Remédio avançado contra quatro tipos de câncer será produzido no Brasil pela primeira vez
Parceria com farmacêutica prevê produção nacional de imunoterapia usada no SUS e pode reduzir custos e risco de desabastecimento
O Instituto Butantan firmou uma parceria com a farmacêutica MSD para produzir no Brasil o pembrolizumabe, remédio usado no tratamento de câncer no SUS. A medida pode reduzir custos e ampliar o acesso de pacientes à terapia.
Hoje, o remédio já é usado no SUS, mas é importado e custa cerca de R$ 400 milhões por ano para atender aproximadamente 1,7 mil pacientes.
Butantan produzirá remédio contra câncer
Com o acordo, o Brasil deve passar a produzir o medicamento gradualmente, reduzindo a dependência de importações e o risco de falta no sistema público.
A expectativa do Ministério da Saúde é que, com a ampliação do uso, o número de pacientes atendidos possa chegar a 13 mil por ano, dependendo da aprovação de novas indicações.
O que é o pembrolizumabe
O pembrolizumabe é uma imunoterapia que estimula o sistema imunológico a reconhecer e combater células cancerígenas.
Ele já é utilizado no SUS para tratar melanoma metastático, um tipo agressivo de câncer de pele, e pode ser incorporado para outros casos, como, câncer de colo do útero, esôfago, mama triplo-negativo e pulmão.
Como será a produção no Brasil
A produção nacional não será imediata. O contrato prevê transferência gradual de tecnologia ao longo de até dez anos.

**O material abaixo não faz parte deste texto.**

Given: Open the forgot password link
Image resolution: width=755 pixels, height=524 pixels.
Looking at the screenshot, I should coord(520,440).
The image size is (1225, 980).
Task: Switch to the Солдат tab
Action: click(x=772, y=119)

No início, o Butantan deve atuar em etapas como rotulagem e envase. Depois, avançará para formulação e, por fim, produção completa do medicamento, incluindo o ingrediente farmacêutico ativo.
Por que a parceria foi feita
O acordo faz parte de uma estratégia do governo federal para nacionalizar a produção de insumos de saúde e reduzir a dependência externa. A meta é produzir até 70% dos insumos usados no SUS dentro do país nos próximos dez anos.
Além da redução de custos, a produção nacional também busca garantir abastecimento contínuo, evitando interrupções causadas por problemas logísticos ou crises internacionais.
O que ainda depende de aprovação
A ampliação do uso do medicamento para outros tipos de câncer ainda será avaliada pela Comissão Nacional de Incorporação de Tecnologias no SUS.
Só após essa etapa o número de pacientes atendidos deve aumentar de forma significativa.